EL PRINCIPE DE LAS FLORES::
La golondrina se detuvo cerca de un lago azul en cuyas márgenes se levantaba un castillo de mármol con una cúpula en la que había gran cantidad de nidos. Uno de aquéllos era la vivienda de la amiga de Almendrita.
- Aquí tienes mi casa, que es la tuya -le dijo el pájaro -, pero no te recomiendo que vivas en ella pues hace mucho frío en invierno y mucho calor en verano. Mejor que elijas una linda flor. Te depositaré en ella y haré lo posible para que tu permanencia sea agradable.

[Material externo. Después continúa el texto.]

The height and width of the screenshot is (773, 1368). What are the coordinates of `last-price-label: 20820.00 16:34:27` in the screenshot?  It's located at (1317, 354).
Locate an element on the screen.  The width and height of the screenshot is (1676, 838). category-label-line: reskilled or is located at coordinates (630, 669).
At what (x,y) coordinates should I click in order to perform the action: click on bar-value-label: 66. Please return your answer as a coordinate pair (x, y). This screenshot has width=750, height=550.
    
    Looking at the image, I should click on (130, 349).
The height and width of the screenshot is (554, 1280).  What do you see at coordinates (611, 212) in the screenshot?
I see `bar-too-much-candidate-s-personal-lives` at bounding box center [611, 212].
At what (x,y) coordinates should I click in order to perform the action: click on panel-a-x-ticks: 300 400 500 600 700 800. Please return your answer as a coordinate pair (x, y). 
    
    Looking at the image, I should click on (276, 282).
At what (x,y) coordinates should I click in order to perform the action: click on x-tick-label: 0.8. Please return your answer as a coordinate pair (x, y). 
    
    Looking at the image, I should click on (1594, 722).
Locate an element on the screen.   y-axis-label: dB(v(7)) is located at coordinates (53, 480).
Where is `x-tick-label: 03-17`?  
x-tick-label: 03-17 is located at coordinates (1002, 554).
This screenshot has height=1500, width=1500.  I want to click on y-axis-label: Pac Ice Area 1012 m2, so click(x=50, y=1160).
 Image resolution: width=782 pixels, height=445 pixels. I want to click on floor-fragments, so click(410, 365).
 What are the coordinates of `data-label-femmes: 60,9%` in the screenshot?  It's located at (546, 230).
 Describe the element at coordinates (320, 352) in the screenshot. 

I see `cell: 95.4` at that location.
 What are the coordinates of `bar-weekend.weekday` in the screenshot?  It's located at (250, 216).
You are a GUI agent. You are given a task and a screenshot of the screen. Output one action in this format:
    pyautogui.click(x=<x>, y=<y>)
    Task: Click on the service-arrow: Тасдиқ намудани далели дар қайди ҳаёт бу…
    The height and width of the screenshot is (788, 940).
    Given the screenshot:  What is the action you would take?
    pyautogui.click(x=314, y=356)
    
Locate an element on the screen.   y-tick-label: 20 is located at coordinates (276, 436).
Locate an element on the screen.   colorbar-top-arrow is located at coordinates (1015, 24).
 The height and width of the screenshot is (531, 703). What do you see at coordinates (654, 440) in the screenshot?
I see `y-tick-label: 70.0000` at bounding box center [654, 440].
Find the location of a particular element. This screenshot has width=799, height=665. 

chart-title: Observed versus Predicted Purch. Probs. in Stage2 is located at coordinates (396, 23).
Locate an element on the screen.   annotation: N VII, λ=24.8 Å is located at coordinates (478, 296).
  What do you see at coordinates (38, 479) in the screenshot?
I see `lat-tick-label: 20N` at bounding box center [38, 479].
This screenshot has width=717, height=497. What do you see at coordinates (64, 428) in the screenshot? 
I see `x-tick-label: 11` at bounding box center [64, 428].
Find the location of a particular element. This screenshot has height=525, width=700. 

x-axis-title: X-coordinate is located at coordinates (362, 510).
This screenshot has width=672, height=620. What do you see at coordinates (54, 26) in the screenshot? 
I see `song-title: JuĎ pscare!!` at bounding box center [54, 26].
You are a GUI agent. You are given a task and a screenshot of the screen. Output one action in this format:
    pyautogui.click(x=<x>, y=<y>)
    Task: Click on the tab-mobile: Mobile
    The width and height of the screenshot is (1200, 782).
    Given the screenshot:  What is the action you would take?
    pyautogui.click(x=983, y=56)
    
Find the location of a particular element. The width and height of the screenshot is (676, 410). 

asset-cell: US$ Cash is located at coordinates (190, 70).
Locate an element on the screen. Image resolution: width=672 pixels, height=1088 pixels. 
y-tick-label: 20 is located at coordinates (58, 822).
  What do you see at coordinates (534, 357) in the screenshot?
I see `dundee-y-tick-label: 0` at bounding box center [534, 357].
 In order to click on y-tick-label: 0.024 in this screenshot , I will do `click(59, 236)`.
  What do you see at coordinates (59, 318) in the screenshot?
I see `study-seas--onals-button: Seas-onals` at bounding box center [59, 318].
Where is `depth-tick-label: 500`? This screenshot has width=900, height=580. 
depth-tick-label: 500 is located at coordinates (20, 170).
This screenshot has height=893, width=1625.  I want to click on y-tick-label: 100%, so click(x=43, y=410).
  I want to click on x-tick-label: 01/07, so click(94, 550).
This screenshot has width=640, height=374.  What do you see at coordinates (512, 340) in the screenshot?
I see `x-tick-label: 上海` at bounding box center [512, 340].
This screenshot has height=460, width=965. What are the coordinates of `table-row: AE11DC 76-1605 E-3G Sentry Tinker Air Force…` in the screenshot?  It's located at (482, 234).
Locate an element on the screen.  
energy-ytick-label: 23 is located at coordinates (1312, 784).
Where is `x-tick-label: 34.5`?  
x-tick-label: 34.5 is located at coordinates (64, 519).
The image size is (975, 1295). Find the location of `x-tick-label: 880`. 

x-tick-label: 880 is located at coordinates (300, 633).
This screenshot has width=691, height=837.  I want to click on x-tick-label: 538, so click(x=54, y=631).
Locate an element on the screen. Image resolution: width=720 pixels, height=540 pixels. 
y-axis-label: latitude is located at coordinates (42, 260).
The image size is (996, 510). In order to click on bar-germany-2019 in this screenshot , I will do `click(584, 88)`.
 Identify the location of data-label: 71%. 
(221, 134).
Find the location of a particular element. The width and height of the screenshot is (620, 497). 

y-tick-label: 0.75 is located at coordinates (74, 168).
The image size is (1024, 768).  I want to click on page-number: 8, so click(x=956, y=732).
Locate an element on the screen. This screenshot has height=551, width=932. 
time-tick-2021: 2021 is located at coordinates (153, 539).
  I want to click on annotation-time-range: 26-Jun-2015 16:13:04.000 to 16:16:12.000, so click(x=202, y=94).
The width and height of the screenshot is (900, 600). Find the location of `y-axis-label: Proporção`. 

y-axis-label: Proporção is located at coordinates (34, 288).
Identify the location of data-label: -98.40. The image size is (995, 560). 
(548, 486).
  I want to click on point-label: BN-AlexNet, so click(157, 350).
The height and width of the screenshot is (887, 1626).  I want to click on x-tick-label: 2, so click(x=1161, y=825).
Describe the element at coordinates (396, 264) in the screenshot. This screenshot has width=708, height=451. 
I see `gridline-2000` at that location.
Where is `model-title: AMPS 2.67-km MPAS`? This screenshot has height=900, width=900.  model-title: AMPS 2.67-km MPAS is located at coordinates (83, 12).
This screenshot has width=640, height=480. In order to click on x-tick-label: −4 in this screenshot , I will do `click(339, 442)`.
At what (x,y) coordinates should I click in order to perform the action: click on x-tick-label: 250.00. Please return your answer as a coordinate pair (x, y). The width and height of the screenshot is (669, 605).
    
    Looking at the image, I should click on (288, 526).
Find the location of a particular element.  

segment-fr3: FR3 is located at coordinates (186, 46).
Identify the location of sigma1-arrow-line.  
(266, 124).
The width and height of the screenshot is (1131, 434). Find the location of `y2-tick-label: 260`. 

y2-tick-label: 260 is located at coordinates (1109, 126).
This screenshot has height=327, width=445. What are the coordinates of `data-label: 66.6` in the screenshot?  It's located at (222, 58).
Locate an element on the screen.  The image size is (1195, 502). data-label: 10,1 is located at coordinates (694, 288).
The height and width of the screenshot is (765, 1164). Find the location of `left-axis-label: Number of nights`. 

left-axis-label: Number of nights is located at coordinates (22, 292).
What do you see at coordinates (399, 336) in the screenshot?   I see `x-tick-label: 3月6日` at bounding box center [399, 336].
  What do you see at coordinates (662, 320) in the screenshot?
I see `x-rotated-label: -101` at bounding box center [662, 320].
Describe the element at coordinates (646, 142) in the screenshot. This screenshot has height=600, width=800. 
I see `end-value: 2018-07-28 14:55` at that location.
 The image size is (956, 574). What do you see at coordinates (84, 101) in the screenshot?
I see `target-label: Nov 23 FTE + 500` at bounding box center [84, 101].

Flores coloradas, blancas y azules crecían entre los fragmentos de una columna en ruinas. La niña eligió una de ellas, y allí la depositó la golondrina.
La admiración que sentía Almendrita por las magnificencias que la rodeaban creció de punto al ver a un hombrecito blanco y transparente como el cristal, adornado con una diadema de oro y apenas de una pulgada de altura, que estaba sentado en la misma flor. En la mano llevaba un cetro de oro y piedras preciosas y de los hombros le salían unas alas resplandecientes. Aquel lindo personaje era el príncipe de las flores, que reinaba sobre todo al jardín.
Lejos de asustarse por la aparición, Almendrita se quedó mirándolo con embeleso.
Cuando el príncipe vió al ave gigantesca, se asustó, pero se repuso al mirar a Almendrita, que le pareció la mujer más linda del mundo. Le puso su corona en la cabeza y le preguntó si consentía en ser su esposa.
¡Qué diferencia con el sapo asqueroso y el topo estúpido! Aceptándolo sería la reina de las flores. Le dijo que sí y no tardó en recibir la visita de parejas compuestas por bizarros caballeros y hermosas damas, que salían de cada flor para ofrecerle lindos regalos. Entre éstos, el que más le agradó fue un par de alas transparentes que habían pertenecido a una gran mosca blanca. Tan pronto le fueron colocadas, pudo volar de flor en flor.
La golondrina, desde el nido, hacía oír sus mejores canciones, aunque en el fondo de su corazón se sentía triste por haberse tenido que separar de su bienhechora, a la que, sin embargo, visitaba frecuentemente.
Y Almendrita vivió muy feliz con su esposo durante larguísimos años. Y tuvieron muchos hijos, tan pequeñitos, que al nacer no eran más grandes que un granito de anís; pero todos muy lindos e inteligentes.